Nilai tukar rupiah pada hari ini bakal dipengaruhi pembacaan hasil Rapat Dewan Gubernur (RDG) Bank Indonesia dan laju dolar Amerika Serikat (AS). 

Direktur TRFX Garuda Berjangka Ibrahim Assuaibi mengatakan, dolar AS sempat mencapai tertinggi baru sejak Maret 2017 dan diperdagangkan mendekati puncak. Penguatan ini karena serangkaian data ekonomi AS yang kuat mendorong kenaikan suku bunga Federal Reserve.

“Data yang dirilis pada Selasa waktu setempat menunjukkan penjualan ritel AS tumbuh 1,7 persen, lebih baik dari yang diharapkan,” kata Ibrahim dalam risetnya, dikutip Kamis (18/11/2021).

Sementara dari dalam negeri, pemerintah melalui menteri Keuangan Sri Mulyani menyampaikan rasio defisit Anggaran Pendapatan dan Belanja Negara (APBN) menurun hingga 3,29 persen terhadap Produk Domestik Bruto (PDB) pada Oktober 2021 atau mencapai Rp548,9 triliun. Hal ini menandakan defisit APBN mengalami penurunan dibandingkan Oktober tahun lalu yang sebesar 4,67 persen terhadap PDB.

Dengan demikian, defisit anggaran pada tahun ini bisa tetap terkendali di atas 5 persen PDB, menurun dibanding realisasi tahun lalu yang berada di atas 6 persen PDB.

Adapun untuk perdagangan hari ini, Kamis (18/11/2021), Ibrahim memperkirakan mata uang rupiah kemungkinan dibuka berfluktuatif, tetapi berpotensi ditutup melemah pada rentang Rp14.230-Rp14.280.

Mengutip Antara, dolar AS turun dari level tertinggi baru 16 bulan pada akhir perdagangan Rabu (17/11/2021) waktu setempat.
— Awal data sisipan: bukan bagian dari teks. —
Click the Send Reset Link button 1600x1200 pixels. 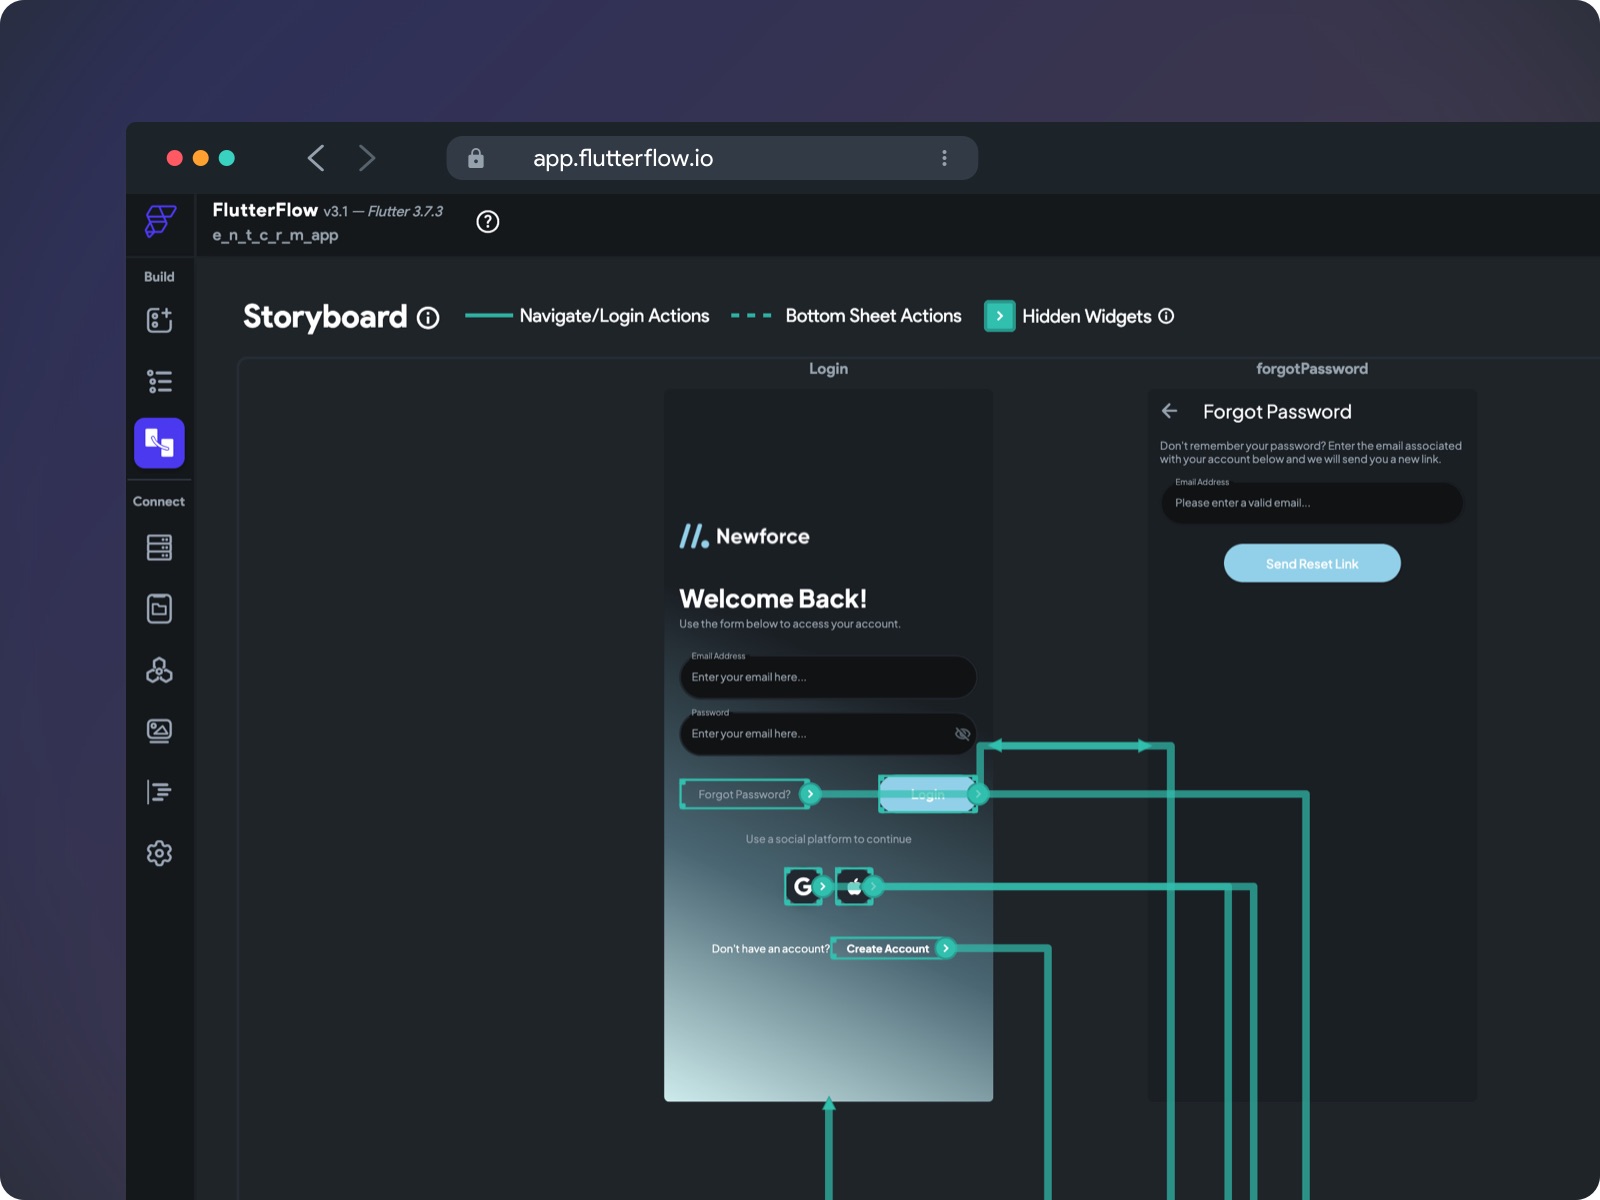(1311, 564)
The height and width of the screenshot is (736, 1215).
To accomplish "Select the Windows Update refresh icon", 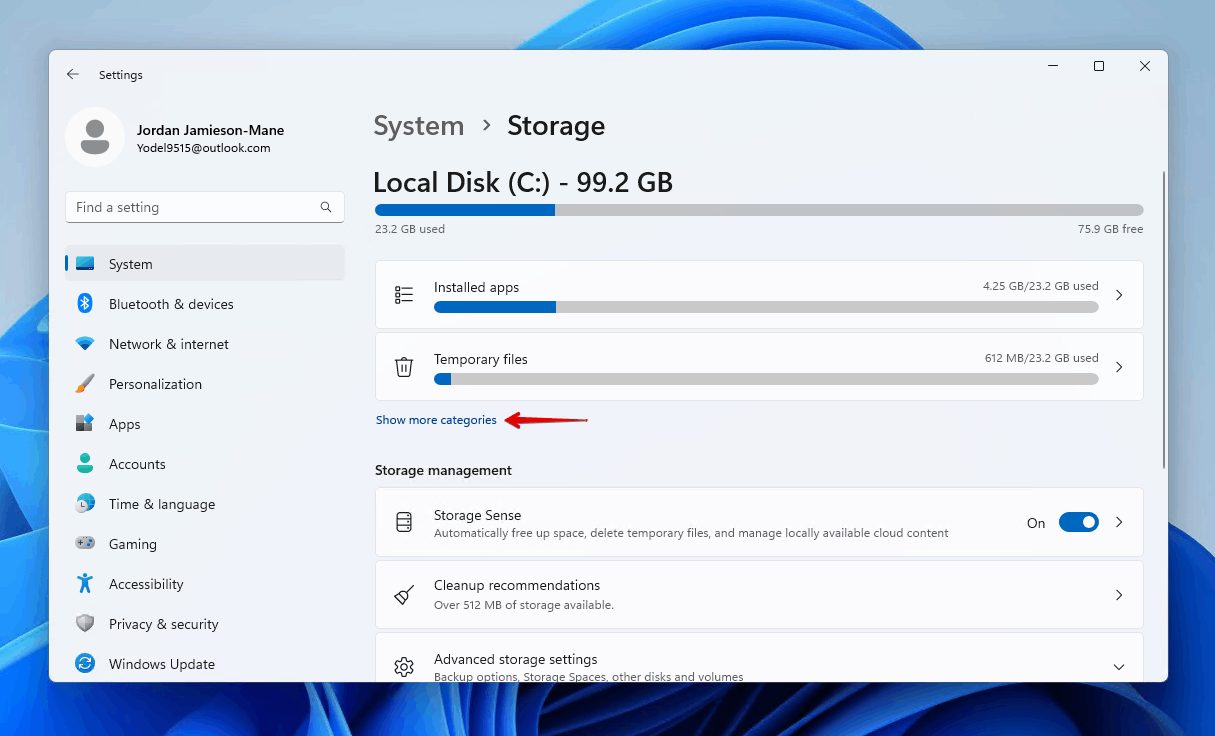I will click(85, 664).
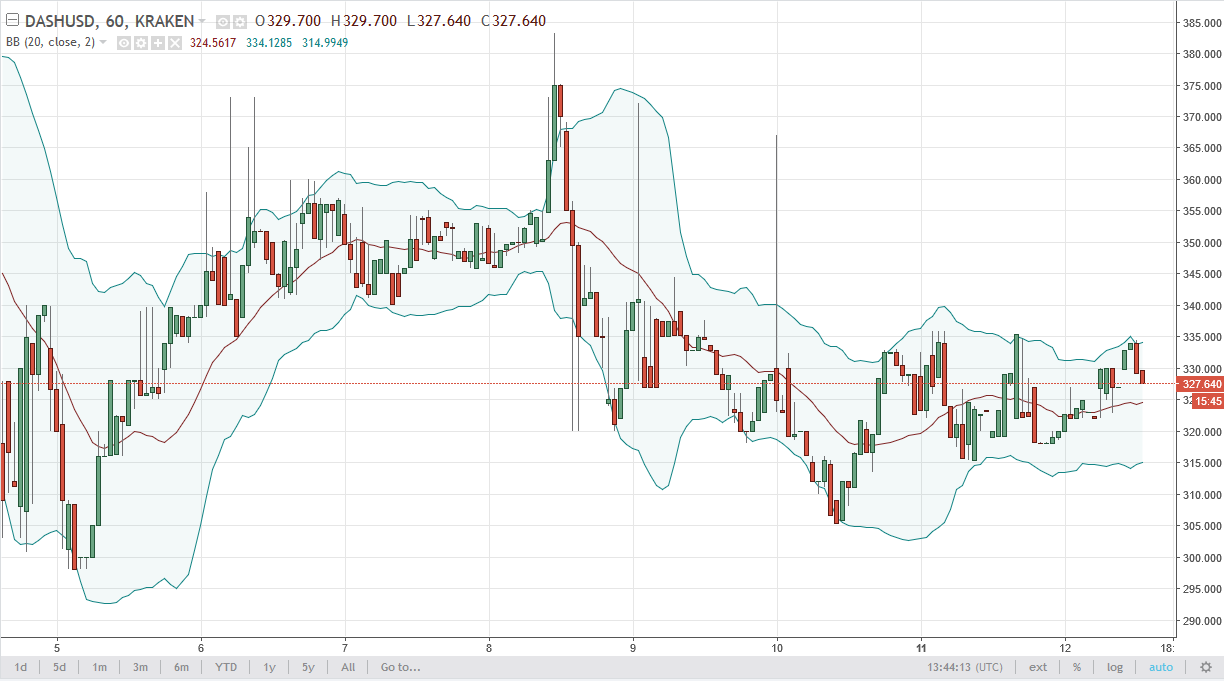The image size is (1224, 681).
Task: Click the 327.640 current price label
Action: 1201,384
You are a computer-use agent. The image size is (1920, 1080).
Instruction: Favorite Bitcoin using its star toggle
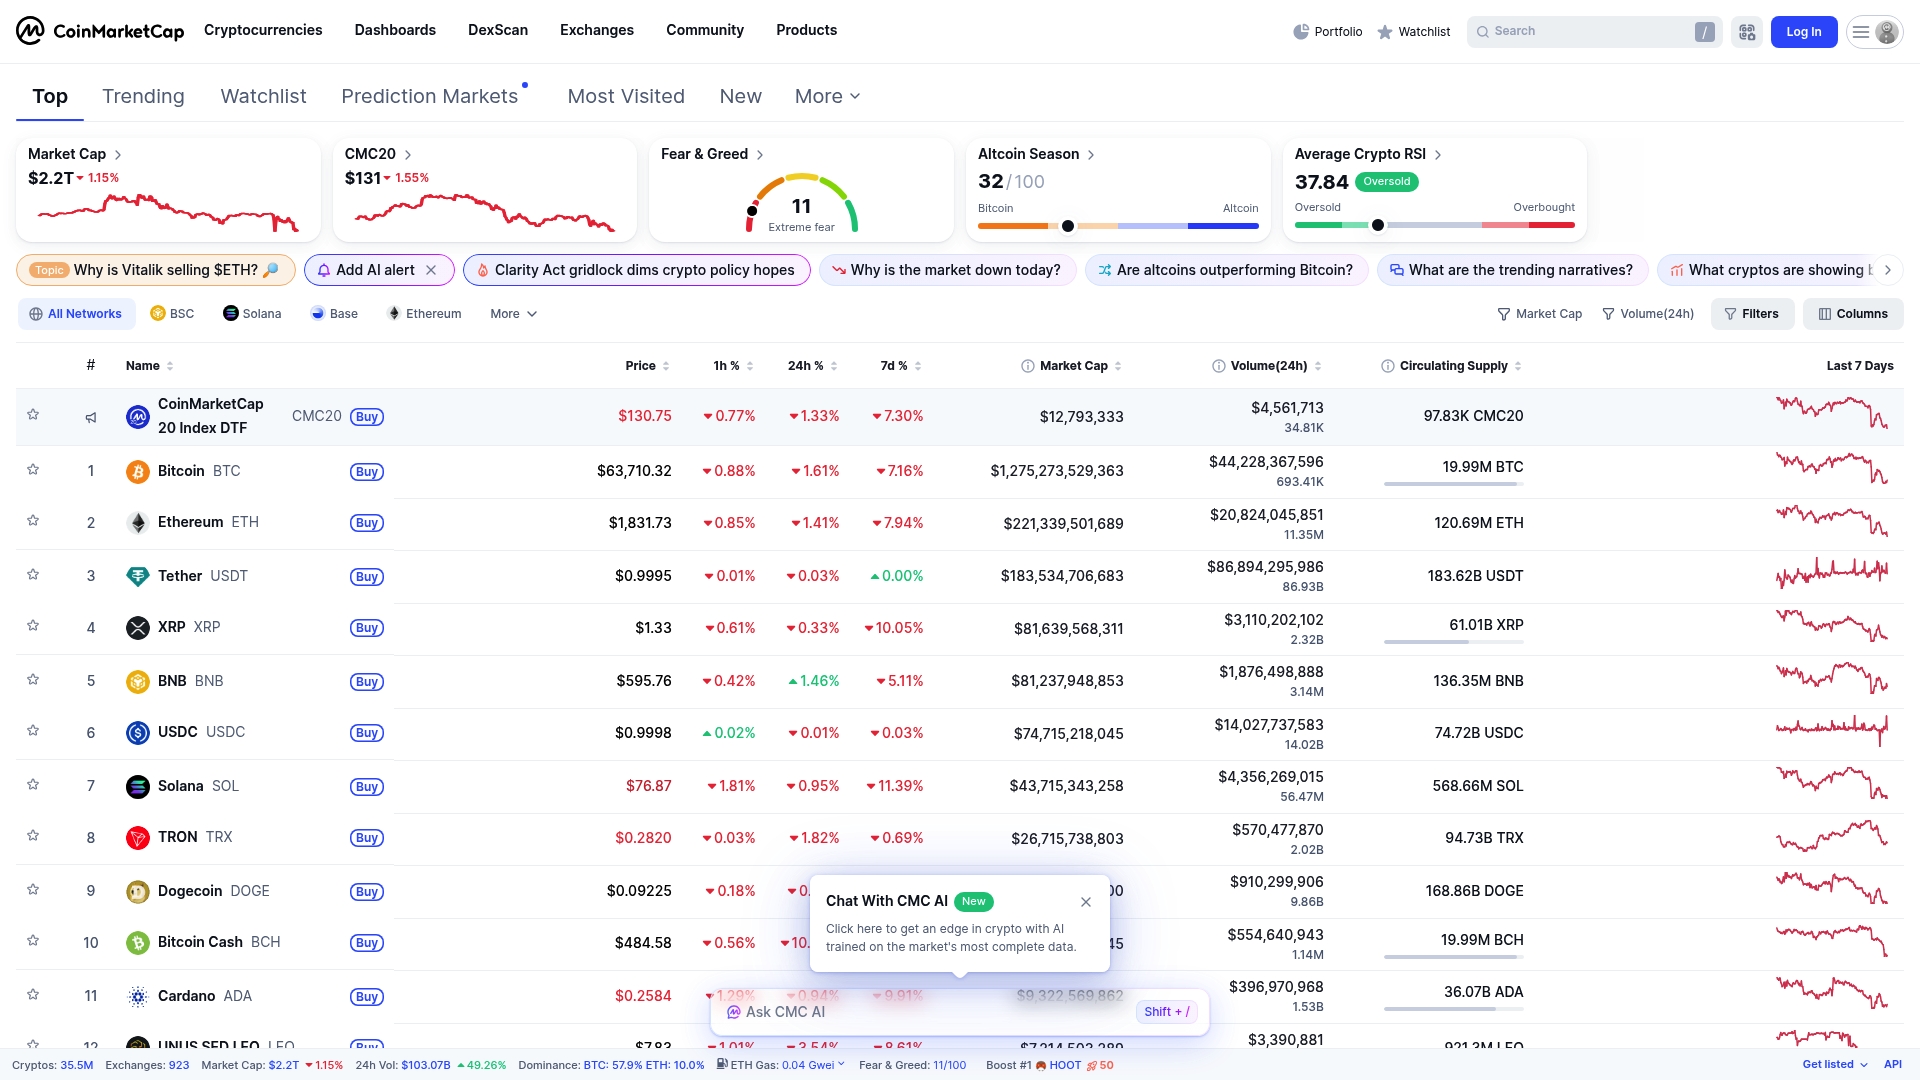(x=33, y=471)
Sementara itu euro tetap melemah karena investor menyesuaikan peluang pengetatan bank sentral di tengah meningkatnya tekanan harga, dengan Federal Reserve AS diperkirakan menaikkan suku bunga pada pertengahan 2022.

Indeks dolar, yang mengukur mata uang AS terhadap sekeranjang enam mata uang utama rivalnya, tergelincir 0,101 persen menjadi 95,846, setelah sebelumnya menyentuh 96,266 untuk pertama kalinya sejak pertengahan Juli 2020.

Pasar uang sekarang memperkirakan kemungkinan besar kenaikan suku bunga Fed pada Juni, diikuti oleh yang lain pada November. Data CME menunjukkan kemungkinan 50 persen kenaikan suku bunga 25 basis poin pada Juli 2022.